DATA SECTION>
= = =

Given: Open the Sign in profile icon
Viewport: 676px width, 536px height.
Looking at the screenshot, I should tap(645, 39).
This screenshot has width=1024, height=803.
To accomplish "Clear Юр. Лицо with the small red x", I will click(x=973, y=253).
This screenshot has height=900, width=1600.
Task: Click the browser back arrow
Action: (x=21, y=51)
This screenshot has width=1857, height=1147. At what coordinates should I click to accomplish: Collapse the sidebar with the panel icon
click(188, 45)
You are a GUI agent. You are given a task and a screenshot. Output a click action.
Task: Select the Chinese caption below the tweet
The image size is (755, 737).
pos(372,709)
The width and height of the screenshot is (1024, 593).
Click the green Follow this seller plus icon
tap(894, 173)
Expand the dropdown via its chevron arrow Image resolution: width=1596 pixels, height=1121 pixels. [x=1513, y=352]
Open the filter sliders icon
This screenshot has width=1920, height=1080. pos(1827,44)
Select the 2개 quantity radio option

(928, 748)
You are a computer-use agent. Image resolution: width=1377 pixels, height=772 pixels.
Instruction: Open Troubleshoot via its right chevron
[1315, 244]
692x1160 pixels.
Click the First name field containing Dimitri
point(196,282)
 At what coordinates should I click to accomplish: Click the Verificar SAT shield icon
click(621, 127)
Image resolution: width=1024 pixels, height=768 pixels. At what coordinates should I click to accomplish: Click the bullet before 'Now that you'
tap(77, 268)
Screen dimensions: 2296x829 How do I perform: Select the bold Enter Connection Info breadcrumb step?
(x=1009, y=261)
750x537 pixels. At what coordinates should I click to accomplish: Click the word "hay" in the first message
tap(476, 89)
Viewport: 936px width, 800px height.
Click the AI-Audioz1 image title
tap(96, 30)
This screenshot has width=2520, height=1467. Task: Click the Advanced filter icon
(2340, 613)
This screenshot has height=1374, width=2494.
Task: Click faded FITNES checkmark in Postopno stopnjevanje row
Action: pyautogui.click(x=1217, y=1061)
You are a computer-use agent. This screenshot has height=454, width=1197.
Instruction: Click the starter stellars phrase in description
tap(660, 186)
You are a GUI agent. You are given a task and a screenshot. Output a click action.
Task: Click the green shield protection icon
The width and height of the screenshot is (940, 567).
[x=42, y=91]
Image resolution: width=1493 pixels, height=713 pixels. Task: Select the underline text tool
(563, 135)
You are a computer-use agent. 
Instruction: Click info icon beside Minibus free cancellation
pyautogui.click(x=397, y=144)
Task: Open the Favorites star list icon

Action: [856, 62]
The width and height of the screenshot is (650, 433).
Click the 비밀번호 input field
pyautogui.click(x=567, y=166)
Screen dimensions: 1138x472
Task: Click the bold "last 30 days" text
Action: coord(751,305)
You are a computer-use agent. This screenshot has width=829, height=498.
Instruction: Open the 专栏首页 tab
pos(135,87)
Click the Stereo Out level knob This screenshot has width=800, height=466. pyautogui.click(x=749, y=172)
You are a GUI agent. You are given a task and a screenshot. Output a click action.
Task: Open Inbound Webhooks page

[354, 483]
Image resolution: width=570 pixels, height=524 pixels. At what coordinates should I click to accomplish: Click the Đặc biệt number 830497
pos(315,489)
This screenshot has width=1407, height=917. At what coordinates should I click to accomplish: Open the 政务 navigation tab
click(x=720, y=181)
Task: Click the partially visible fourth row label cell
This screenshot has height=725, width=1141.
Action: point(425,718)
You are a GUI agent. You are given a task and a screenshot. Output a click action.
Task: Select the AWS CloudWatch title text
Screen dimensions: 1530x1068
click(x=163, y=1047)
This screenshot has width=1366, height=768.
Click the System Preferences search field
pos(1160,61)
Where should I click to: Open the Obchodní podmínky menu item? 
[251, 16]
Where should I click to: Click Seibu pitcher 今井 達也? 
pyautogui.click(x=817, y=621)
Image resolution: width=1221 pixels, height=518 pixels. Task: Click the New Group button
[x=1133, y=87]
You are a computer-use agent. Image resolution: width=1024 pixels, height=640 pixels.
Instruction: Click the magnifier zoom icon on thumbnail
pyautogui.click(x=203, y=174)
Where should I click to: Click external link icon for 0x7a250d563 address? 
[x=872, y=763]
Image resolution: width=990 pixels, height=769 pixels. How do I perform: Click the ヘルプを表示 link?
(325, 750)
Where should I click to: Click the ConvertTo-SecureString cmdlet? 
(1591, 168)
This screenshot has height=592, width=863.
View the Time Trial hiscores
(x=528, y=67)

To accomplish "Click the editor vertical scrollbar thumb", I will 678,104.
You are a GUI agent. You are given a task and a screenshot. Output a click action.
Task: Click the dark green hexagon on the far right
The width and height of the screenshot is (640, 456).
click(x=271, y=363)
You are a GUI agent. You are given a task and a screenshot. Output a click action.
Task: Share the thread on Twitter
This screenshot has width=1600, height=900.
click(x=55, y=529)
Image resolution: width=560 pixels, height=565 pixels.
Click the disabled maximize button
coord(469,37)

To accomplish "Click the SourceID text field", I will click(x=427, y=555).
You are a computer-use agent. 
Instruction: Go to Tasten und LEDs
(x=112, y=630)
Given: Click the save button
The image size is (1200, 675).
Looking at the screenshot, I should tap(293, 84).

= = =

TASK DIRECTIONS> What is wanted is every line above, written out exactly.

ANSWER TO THIS PROBLEM>
Given: Open the Sign in profile icon
Viewport: 676px width, 536px height.
Looking at the screenshot, I should tap(645, 39).
This screenshot has width=1024, height=803.
To accomplish "Clear Юр. Лицо with the small red x", I will click(x=973, y=253).
This screenshot has height=900, width=1600.
Task: Click the browser back arrow
Action: (x=21, y=51)
This screenshot has width=1857, height=1147. At what coordinates should I click to accomplish: Collapse the sidebar with the panel icon
click(188, 45)
You are a GUI agent. You are given a task and a screenshot. Output a click action.
Task: Select the Chinese caption below the tweet
The image size is (755, 737).
pos(372,709)
The width and height of the screenshot is (1024, 593).
Click the green Follow this seller plus icon
tap(894, 173)
Expand the dropdown via its chevron arrow Image resolution: width=1596 pixels, height=1121 pixels. [x=1513, y=352]
Open the filter sliders icon
This screenshot has width=1920, height=1080. pos(1827,44)
Select the 2개 quantity radio option

(928, 748)
You are a computer-use agent. Image resolution: width=1377 pixels, height=772 pixels.
Instruction: Open Troubleshoot via its right chevron
[1315, 244]
692x1160 pixels.
Click the First name field containing Dimitri
point(196,282)
 At what coordinates should I click to accomplish: Click the Verificar SAT shield icon
click(621, 127)
Image resolution: width=1024 pixels, height=768 pixels. At what coordinates should I click to accomplish: Click the bullet before 'Now that you'
tap(77, 268)
Screen dimensions: 2296x829 How do I perform: Select the bold Enter Connection Info breadcrumb step?
(x=1009, y=261)
750x537 pixels. At what coordinates should I click to accomplish: Click the word "hay" in the first message
tap(476, 89)
Viewport: 936px width, 800px height.
Click the AI-Audioz1 image title
tap(96, 30)
This screenshot has width=2520, height=1467. Task: Click the Advanced filter icon
(2340, 613)
This screenshot has height=1374, width=2494.
Task: Click faded FITNES checkmark in Postopno stopnjevanje row
Action: pyautogui.click(x=1217, y=1061)
You are a computer-use agent. This screenshot has height=454, width=1197.
Instruction: Click the starter stellars phrase in description
tap(660, 186)
You are a GUI agent. You are given a task and a screenshot. Output a click action.
Task: Click the green shield protection icon
The width and height of the screenshot is (940, 567).
[x=42, y=91]
Image resolution: width=1493 pixels, height=713 pixels. Task: Select the underline text tool
(563, 135)
You are a computer-use agent. 
Instruction: Click info icon beside Minibus free cancellation
pyautogui.click(x=397, y=144)
Task: Open the Favorites star list icon

Action: [856, 62]
The width and height of the screenshot is (650, 433).
Click the 비밀번호 input field
pyautogui.click(x=567, y=166)
Screen dimensions: 1138x472
Task: Click the bold "last 30 days" text
Action: coord(751,305)
You are a computer-use agent. This screenshot has width=829, height=498.
Instruction: Open the 专栏首页 tab
pos(135,87)
Click the Stereo Out level knob This screenshot has width=800, height=466. pyautogui.click(x=749, y=172)
You are a GUI agent. You are given a task and a screenshot. Output a click action.
Task: Open Inbound Webhooks page

[354, 483]
Image resolution: width=570 pixels, height=524 pixels. At what coordinates should I click to accomplish: Click the Đặc biệt number 830497
pos(315,489)
This screenshot has width=1407, height=917. At what coordinates should I click to accomplish: Open the 政务 navigation tab
click(x=720, y=181)
Task: Click the partially visible fourth row label cell
This screenshot has height=725, width=1141.
Action: point(425,718)
You are a GUI agent. You are given a task and a screenshot. Output a click action.
Task: Select the AWS CloudWatch title text
Screen dimensions: 1530x1068
click(x=163, y=1047)
This screenshot has width=1366, height=768.
Click the System Preferences search field
pos(1160,61)
Where should I click to: Open the Obchodní podmínky menu item? 
[251, 16]
Where should I click to: Click Seibu pitcher 今井 達也? 
pyautogui.click(x=817, y=621)
Image resolution: width=1221 pixels, height=518 pixels. Task: Click the New Group button
[x=1133, y=87]
You are a computer-use agent. Image resolution: width=1024 pixels, height=640 pixels.
Instruction: Click the magnifier zoom icon on thumbnail
pyautogui.click(x=203, y=174)
Where should I click to: Click external link icon for 0x7a250d563 address? 
[x=872, y=763]
Image resolution: width=990 pixels, height=769 pixels. How do I perform: Click the ヘルプを表示 link?
(325, 750)
Where should I click to: Click the ConvertTo-SecureString cmdlet? 
(1591, 168)
This screenshot has height=592, width=863.
View the Time Trial hiscores
(x=528, y=67)

To accomplish "Click the editor vertical scrollbar thumb", I will 678,104.
You are a GUI agent. You are given a task and a screenshot. Output a click action.
Task: Click the dark green hexagon on the far right
The width and height of the screenshot is (640, 456).
click(x=271, y=363)
You are a GUI agent. You are given a task and a screenshot. Output a click action.
Task: Share the thread on Twitter
This screenshot has width=1600, height=900.
click(x=55, y=529)
Image resolution: width=560 pixels, height=565 pixels.
Click the disabled maximize button
coord(469,37)

To accomplish "Click the SourceID text field", I will click(x=427, y=555).
You are a computer-use agent. 
Instruction: Go to Tasten und LEDs
(x=112, y=630)
Given: Click the save button
The image size is (1200, 675).
Looking at the screenshot, I should tap(293, 84).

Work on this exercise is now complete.